TRIPOLI (Reuters) - Libyan security forces used tear gas and fired in the air on Friday to disperse worshippers near a mosque in the capital before they could protest against Muammar Gaddafi, a Libyan man said, citing two witnesses.
It was impossible to verify reports about what was happening in the Tajoura district of Tripoli because foreign journalists were prevented from reporting from the area and local anti-Gaddafi activists were not answering phone calls.
There have been violent clashes after Friday prayers in previous weeks in Tajoura, making it the focus of opposition to Gaddafi’s four-decade rule in a city which is otherwise tightly controlled by his supporters.
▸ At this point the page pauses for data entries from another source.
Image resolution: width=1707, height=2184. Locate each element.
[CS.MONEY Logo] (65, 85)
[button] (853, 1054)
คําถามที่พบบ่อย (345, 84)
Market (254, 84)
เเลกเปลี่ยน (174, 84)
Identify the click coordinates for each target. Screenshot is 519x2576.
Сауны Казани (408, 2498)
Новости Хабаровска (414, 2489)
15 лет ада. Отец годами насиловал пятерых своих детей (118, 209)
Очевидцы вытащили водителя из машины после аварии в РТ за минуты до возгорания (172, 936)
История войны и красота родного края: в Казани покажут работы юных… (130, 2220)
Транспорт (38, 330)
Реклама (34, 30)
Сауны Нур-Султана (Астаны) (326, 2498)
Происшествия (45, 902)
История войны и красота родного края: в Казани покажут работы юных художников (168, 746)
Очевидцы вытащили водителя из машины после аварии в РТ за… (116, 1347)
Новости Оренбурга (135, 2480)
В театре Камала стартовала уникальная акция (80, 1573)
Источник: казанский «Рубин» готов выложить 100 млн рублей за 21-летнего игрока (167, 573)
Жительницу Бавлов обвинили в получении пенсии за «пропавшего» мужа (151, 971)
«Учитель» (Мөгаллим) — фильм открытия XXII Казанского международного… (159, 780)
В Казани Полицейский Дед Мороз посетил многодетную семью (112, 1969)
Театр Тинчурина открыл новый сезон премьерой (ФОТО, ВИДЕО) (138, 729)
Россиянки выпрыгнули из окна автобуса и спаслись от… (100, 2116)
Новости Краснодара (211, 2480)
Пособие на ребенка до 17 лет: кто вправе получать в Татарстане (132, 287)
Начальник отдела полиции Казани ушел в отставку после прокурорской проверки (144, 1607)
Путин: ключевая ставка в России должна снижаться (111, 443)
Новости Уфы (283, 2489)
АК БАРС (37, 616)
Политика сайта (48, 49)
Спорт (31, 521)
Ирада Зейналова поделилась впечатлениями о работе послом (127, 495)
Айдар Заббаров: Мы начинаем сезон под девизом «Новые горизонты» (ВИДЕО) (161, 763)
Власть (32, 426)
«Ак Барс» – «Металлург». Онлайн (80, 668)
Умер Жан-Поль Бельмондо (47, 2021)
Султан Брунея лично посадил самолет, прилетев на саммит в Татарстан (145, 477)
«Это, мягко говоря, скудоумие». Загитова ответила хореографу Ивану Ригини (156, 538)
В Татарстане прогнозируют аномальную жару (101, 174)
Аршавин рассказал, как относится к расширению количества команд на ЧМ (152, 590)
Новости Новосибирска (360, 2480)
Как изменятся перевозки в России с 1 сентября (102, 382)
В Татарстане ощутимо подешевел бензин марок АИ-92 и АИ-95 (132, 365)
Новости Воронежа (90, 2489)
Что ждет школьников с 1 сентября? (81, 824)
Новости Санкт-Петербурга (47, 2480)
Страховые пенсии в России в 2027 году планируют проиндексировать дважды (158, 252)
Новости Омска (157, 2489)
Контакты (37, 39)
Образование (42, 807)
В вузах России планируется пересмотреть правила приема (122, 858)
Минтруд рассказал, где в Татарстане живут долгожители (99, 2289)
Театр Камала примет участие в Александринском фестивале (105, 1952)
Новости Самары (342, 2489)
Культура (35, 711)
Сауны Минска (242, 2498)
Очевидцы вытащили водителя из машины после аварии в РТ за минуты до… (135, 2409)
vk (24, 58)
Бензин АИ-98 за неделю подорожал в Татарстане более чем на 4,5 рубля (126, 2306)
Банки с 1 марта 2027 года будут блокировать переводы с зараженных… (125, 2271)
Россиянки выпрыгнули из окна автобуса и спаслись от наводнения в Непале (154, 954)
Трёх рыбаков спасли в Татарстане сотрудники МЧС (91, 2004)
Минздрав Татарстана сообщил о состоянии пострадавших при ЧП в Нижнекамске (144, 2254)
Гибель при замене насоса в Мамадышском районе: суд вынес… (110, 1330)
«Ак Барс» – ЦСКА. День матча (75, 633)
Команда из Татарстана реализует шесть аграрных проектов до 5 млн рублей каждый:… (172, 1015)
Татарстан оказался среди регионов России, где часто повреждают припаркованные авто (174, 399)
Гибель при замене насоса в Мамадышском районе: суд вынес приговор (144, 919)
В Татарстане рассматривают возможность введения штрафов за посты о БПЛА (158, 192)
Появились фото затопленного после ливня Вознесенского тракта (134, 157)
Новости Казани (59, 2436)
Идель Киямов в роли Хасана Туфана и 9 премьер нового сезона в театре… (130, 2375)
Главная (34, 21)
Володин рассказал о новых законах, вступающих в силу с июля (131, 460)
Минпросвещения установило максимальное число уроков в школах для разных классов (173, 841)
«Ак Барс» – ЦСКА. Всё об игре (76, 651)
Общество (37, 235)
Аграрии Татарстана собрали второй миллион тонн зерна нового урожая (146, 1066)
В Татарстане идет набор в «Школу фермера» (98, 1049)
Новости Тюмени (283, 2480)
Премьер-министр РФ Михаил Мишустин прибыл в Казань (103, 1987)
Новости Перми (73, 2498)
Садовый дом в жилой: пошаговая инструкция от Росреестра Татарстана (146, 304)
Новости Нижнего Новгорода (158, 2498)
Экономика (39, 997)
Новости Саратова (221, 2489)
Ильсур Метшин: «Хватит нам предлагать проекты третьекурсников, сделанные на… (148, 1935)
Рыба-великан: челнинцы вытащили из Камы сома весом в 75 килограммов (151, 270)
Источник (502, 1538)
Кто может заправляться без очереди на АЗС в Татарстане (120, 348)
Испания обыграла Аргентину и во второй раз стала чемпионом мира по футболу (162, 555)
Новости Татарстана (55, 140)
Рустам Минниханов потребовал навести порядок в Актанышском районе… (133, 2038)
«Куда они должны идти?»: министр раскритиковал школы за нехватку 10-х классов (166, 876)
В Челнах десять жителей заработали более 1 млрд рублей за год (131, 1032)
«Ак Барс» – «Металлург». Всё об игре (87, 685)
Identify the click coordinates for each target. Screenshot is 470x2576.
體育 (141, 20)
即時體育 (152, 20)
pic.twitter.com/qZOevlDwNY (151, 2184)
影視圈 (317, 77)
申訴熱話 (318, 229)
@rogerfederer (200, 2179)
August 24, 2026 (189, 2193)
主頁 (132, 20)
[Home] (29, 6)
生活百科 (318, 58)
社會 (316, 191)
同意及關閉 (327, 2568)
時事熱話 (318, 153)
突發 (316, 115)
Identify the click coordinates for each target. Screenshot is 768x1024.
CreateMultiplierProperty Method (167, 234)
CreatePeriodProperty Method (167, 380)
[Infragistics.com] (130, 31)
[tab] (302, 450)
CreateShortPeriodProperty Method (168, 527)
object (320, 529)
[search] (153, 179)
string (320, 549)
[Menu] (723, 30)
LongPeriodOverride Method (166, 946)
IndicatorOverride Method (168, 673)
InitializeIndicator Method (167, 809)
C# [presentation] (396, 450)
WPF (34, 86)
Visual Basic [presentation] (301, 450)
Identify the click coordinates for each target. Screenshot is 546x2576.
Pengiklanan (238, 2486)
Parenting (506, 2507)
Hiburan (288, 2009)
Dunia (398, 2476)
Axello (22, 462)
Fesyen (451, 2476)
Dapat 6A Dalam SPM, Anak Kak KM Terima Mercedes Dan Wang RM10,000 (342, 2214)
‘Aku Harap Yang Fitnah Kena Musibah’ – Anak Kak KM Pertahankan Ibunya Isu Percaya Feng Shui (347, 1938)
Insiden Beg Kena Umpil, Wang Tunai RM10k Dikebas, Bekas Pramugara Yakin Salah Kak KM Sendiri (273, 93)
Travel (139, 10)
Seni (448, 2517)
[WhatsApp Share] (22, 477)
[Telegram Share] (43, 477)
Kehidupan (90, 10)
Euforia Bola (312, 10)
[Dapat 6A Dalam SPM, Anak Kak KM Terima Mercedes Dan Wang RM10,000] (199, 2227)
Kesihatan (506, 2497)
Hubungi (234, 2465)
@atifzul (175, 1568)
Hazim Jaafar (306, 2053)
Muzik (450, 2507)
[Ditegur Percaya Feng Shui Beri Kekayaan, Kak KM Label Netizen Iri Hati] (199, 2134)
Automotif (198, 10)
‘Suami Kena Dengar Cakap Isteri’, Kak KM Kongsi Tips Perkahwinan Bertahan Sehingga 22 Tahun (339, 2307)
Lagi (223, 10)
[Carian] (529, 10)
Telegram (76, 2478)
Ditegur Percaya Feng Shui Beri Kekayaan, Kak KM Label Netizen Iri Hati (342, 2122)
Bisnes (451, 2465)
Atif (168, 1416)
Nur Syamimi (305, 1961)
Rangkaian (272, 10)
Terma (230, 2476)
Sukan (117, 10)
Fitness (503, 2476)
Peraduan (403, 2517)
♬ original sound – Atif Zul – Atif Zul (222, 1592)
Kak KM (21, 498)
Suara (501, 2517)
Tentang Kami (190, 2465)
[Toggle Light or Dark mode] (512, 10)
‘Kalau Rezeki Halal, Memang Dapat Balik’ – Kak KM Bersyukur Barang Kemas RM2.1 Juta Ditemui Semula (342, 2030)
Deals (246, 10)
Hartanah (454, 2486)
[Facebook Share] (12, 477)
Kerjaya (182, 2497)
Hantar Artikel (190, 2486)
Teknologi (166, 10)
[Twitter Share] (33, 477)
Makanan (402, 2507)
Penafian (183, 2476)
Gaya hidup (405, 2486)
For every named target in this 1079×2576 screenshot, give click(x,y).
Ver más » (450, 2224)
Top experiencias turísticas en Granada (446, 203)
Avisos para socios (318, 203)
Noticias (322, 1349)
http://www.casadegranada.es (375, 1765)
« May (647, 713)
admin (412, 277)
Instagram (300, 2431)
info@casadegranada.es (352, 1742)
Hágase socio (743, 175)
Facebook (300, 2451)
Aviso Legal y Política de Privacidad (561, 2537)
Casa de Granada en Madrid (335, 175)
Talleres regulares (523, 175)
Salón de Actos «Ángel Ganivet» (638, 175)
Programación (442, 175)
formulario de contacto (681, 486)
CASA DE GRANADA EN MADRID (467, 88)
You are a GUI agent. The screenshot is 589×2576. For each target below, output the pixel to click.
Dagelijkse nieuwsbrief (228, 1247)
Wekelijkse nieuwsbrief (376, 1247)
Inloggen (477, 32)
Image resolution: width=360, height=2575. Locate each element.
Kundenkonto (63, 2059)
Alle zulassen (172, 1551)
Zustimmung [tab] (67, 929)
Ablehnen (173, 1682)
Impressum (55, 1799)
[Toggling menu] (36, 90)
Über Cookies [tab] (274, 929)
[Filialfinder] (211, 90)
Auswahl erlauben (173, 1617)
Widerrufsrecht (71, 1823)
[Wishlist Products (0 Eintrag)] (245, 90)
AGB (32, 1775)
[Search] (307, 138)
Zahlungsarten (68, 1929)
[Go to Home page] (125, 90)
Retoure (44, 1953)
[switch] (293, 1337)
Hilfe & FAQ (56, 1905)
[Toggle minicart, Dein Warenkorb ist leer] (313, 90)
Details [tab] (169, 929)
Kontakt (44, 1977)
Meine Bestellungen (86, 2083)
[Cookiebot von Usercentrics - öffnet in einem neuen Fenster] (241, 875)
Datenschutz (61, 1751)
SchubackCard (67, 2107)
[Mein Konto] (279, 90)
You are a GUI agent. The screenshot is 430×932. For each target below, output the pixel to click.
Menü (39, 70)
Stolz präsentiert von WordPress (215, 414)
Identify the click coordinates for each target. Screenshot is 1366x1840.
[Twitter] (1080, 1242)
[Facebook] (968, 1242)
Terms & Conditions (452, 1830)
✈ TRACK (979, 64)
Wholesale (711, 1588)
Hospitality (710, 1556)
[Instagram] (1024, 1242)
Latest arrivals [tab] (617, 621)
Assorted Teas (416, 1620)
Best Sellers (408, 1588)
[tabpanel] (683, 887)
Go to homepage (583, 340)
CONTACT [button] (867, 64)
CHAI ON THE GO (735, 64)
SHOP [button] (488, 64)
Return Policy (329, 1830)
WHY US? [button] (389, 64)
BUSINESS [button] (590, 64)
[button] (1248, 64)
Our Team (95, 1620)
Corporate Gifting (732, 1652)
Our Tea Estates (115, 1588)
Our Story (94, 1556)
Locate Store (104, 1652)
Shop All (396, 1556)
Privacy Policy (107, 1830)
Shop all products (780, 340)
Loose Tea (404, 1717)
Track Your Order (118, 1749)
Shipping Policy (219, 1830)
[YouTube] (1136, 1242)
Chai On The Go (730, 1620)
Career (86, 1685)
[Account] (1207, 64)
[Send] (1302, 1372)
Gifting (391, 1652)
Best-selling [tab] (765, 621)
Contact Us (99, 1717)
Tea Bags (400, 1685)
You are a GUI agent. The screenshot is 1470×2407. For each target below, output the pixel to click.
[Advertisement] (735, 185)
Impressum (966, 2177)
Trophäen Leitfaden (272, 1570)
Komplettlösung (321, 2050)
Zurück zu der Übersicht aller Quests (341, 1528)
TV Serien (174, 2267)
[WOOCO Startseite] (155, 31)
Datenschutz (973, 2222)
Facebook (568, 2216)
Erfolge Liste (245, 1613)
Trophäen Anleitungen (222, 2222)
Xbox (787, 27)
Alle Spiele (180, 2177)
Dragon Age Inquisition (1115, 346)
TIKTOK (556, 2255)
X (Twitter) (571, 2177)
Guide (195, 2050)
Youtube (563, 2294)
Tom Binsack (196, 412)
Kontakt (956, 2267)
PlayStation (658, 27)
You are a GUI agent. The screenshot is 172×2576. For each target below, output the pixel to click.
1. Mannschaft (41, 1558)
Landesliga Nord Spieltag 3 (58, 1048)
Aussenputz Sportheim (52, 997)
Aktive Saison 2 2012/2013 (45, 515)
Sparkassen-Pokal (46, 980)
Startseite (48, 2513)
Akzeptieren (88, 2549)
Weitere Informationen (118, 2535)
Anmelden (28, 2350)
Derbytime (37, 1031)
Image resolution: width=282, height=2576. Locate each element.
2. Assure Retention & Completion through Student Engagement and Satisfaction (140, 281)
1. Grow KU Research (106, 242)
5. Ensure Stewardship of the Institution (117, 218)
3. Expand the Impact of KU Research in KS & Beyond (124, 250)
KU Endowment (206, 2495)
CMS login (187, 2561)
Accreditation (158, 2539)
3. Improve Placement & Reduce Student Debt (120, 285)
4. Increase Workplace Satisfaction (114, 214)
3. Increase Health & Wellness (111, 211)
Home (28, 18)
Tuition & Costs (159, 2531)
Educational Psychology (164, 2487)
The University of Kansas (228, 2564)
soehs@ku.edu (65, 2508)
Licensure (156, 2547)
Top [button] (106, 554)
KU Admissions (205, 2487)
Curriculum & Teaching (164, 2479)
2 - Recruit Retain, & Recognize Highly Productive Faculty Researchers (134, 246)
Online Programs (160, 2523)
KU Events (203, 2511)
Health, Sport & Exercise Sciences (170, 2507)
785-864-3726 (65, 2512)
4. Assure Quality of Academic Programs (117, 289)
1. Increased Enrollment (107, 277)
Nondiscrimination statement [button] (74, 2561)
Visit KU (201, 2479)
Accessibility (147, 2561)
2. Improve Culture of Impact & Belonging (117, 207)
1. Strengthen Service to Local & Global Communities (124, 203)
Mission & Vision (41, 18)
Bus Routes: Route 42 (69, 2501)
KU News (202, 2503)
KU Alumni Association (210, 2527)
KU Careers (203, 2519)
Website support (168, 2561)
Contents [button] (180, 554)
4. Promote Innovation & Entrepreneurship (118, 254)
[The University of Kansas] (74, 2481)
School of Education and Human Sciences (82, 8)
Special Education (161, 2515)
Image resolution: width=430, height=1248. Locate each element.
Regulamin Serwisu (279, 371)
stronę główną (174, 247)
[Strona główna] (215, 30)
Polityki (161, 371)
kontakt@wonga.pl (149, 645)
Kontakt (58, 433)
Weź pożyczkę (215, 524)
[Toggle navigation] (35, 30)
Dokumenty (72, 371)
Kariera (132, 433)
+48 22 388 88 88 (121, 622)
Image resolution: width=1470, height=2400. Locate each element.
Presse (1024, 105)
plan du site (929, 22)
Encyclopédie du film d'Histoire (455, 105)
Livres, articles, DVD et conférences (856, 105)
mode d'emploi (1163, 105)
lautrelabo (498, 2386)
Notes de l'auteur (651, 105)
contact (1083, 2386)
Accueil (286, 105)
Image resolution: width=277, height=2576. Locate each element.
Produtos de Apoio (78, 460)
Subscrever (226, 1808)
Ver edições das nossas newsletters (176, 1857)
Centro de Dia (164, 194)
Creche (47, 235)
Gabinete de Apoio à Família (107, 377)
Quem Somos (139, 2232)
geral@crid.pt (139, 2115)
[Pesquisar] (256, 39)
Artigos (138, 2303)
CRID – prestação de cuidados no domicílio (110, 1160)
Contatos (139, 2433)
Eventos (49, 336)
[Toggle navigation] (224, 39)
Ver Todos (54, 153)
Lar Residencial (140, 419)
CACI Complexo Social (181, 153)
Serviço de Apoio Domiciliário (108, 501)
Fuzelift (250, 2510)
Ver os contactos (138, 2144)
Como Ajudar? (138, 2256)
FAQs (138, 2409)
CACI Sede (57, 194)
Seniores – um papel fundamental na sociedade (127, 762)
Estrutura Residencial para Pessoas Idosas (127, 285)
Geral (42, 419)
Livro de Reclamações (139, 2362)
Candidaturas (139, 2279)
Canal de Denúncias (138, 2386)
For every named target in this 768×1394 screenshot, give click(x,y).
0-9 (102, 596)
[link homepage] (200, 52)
But this time the protest was stamped out before it had even begun, according to a Libyan from Tajoura, now living abroad, who said he had been in telephone contact with two residents.
“About 300 people were inside the mosque praying. Militia men fired tear gas and shot in the air to intimidate them,” said the man, who did not want to be named because he feared reprisals against his family in Tripoli.
“There was a lot of tear gas. Everyone ran away. They tried to prevent the protests and succeeded,” he told Reuters.
If the account is accurate, it shows Gaddafi has been able to consolidate his control in the capital and clamp down on dissent more firmly, in a further sign that the momentum in the conflict with rebels has shifted in his favor.
A Tripoli resident who drove around the city soon after prayers were finished said there was no sign of trouble.
He told Reuters that in Tajoura’s main square near the mosque, there were four or five police vans while a police helicopter flew over the area. The nearby Fashloom district, the scene of rioting last month, was also quiet.
He said there were a few hundred Gaddafi supporters holding a rally in the central Green Square.
Earlier on Friday, there were unconfirmed reports that people suspected of involvement in protests or speaking to the foreign media were being arrested to pre-empt any demonstration after Friday prayers, a frequent flashpoint for unrest.
Libyan officials have described the protesters in Tajoura as stone-throwing youngsters who do not have any legitimate political grievances.
Most foreign reporters based in Tripoli were prevented from reporting in Tajoura on Friday.
One reporter who left the hotel where a group of foreign journalists are staying was ordered out of his taxi by a police officer who said it was forbidden to travel anywhere without official supervision.
A group of foreign journalists who were able to reach the mosque in Tajoura before prayers was approached by several men in uniform, told they were not allowed to be there, and driven back to their hotel in buses.
A Libyan government official assigned to accompany foreign journalists said the presence of the media would incite violence.
“If journalists go there they (the protesters) will make trouble. They will shout and throw some rocks if they see journalists. There is no protest there today. There are just guys throwing rocks,” said the official.
Friday is the main prayer time in Libya — as elsewhere in the Muslim world — when mosques attract hundreds of people to pray and hear sermons.
Libyan state television urged people in the rebel-controlled east of Libya not to attend Friday prayers in public places because of what it said was a threat to their safety.
It ran a headline saying it “warns the sons and people of the eastern region not to go to Friday prayers in public squares and open spaces for fear of their lives from mercenaries and criminal gangs.